Je repensais à ce lien exceptionnel qui relie le chien à l'homme, hier, en revoyant, chez des amis, notre premier documentaire "la Bergère et l'Orchidée". Cinq ans ont passé, mais le portrait de Jeanne a gardé sa fraîcheur. Et je suis toujours aussi épatée par sa prestation : elle marche, devant, à son rythme, le bâton à la main. Toute la troupe "ed'moutons" suit derrière, comme un seul homme. Pas un qui déborde, qui la dépasse, qui s'égaille à droite, à gauche. Certes, il y a les chiens, qui travaillent avec elle, et contiennent le troupeau. Néanmoins ! Quiconque a eu affaire, même une seule fois, à quelques moutons, ne peut qu'être impressionné par la maîtrise absolue de cette femme, silouhette engoncée, l'hiver, dans une doudoune unisexe qui la rend comme invisible, alors que c'est l'acuité de son regard, sa relation aux bêtes, son endurance et sa fabuleuse maîtrise qui sont les seuls garants de son troupeau...

Dans le film, il y a une scène où un de ses chiens déclare son amour à Jeanne, qui en est presque gênée devant la caméra. C'est ce genre de modestie affective qui me va droit au coeur - portée, en plus, par un regard d'un bleu céleste,qui éclaire d'un seul coup un visage passé, ridé mais souriant...

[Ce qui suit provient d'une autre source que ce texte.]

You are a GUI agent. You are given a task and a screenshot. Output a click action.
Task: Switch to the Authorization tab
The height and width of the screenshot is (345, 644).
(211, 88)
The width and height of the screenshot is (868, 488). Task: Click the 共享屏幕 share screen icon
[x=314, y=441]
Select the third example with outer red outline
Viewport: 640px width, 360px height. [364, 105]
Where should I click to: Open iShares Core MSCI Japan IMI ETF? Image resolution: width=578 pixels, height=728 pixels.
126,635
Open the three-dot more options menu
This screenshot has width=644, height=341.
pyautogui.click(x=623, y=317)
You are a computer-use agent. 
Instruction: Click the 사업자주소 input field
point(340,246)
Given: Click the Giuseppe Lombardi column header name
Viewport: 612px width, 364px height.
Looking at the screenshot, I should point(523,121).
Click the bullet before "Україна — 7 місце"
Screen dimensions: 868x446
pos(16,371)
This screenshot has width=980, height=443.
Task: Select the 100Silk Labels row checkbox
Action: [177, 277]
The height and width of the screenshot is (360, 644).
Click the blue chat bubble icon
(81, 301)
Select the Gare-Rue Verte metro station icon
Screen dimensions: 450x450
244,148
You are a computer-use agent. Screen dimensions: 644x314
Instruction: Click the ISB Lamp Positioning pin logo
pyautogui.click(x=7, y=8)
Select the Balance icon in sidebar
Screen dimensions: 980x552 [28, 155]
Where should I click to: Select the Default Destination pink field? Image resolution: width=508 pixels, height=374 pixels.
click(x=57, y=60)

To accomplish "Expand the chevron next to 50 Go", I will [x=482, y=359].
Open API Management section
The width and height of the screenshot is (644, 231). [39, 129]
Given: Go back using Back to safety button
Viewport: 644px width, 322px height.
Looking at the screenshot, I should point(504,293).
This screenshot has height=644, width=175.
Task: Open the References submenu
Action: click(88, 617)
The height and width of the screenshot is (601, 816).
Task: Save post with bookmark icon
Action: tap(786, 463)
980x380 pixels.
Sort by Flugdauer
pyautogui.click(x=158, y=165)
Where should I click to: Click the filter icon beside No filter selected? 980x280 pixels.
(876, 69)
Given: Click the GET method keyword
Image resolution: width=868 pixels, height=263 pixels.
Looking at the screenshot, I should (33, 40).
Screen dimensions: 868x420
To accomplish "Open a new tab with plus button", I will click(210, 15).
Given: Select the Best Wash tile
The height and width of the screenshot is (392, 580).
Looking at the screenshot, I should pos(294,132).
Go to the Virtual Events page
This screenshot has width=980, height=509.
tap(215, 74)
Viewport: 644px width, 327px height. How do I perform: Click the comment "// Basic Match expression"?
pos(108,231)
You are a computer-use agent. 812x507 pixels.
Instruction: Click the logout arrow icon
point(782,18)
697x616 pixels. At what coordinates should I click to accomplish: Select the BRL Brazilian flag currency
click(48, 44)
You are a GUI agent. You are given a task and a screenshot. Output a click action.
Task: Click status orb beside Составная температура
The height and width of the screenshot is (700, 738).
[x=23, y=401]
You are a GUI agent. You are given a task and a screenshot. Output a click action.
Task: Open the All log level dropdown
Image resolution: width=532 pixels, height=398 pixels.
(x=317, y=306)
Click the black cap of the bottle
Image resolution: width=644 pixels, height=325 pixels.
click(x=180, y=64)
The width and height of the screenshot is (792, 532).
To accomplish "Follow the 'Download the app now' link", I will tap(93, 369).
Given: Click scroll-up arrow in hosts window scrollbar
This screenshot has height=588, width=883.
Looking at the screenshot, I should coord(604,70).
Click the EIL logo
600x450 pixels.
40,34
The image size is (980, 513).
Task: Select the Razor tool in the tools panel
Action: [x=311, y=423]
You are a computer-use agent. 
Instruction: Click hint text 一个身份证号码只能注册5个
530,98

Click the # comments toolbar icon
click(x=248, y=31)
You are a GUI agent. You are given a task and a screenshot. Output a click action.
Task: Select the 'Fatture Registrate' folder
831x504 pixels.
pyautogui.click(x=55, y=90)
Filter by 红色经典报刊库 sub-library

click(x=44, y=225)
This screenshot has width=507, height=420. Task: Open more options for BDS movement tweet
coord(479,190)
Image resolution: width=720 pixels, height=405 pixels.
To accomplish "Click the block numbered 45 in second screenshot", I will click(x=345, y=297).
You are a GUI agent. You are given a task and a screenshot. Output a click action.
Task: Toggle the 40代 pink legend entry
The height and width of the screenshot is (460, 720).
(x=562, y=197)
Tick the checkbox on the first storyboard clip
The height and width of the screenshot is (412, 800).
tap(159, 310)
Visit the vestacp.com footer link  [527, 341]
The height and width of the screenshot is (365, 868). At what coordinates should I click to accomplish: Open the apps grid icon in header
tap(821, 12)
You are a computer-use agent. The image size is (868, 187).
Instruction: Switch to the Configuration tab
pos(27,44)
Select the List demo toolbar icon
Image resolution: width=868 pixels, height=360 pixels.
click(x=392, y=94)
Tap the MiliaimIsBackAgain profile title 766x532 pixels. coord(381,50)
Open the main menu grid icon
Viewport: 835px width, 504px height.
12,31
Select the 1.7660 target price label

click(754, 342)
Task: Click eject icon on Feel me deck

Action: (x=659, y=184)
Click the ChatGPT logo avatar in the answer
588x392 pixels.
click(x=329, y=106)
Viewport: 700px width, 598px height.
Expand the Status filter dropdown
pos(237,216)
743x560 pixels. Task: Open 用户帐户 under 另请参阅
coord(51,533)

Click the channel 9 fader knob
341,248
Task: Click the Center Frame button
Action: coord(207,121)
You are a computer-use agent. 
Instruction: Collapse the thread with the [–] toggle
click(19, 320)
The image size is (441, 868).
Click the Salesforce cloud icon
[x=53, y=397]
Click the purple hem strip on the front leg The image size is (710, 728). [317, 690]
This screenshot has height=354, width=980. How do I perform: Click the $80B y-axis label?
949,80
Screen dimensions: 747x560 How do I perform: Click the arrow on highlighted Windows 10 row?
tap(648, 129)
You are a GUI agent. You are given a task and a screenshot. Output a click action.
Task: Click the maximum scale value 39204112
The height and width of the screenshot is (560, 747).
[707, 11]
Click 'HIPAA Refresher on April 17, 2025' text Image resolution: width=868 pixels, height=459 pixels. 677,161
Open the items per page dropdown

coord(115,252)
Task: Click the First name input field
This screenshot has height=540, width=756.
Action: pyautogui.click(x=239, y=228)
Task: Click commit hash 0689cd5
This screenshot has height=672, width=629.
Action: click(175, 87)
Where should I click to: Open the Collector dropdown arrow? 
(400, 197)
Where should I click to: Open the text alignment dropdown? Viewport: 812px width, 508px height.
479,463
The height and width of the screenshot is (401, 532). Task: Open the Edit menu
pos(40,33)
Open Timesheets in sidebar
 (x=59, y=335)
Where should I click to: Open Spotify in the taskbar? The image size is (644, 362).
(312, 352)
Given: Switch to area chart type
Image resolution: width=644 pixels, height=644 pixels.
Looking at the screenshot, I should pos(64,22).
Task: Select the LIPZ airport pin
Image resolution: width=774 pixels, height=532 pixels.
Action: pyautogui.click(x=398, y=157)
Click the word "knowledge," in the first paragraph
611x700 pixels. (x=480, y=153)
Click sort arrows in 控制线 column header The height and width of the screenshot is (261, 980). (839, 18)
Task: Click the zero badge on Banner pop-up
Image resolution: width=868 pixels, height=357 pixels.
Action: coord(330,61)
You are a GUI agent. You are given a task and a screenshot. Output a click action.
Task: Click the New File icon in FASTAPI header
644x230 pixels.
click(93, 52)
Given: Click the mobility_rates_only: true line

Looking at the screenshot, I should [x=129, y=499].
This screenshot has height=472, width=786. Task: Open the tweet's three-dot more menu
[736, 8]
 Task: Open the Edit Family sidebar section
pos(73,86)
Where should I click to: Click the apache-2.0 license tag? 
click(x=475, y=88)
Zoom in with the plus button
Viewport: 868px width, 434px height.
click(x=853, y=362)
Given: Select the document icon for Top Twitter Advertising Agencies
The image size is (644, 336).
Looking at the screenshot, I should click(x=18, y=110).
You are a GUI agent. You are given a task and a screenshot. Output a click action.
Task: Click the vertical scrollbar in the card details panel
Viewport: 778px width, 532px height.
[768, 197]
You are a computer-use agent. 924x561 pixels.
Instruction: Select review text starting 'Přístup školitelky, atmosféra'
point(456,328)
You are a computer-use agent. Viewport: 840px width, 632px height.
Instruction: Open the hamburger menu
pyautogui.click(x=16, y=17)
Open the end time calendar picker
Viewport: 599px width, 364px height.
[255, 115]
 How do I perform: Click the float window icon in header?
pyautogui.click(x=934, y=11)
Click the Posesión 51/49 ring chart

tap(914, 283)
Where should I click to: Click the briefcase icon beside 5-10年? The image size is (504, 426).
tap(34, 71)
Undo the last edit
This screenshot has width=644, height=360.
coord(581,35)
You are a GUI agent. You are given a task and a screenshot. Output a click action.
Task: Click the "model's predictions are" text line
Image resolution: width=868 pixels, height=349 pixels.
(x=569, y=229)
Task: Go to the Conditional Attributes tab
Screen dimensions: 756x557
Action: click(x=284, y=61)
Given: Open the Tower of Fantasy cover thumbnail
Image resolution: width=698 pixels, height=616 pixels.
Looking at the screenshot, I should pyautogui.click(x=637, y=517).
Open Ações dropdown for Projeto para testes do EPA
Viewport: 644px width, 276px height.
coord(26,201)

Non, Clopin a raison, nous n'avons pas à rougir de ce premier essai. Si c'était à refaire, seule la construction du film serait bien plus soutenue. Mais Jeanne continuerait à l'éclairer de l'intérieur...

 

(à part ça, Clopinou a été tellement abasourdi de ce qu'il lit, sur les réseaux sociaux, à propos d'Edouard Louis, qu'il a décidé de répondre et de défendre le jeune auteur. Clopinou, c'est mon fils à moi ça.)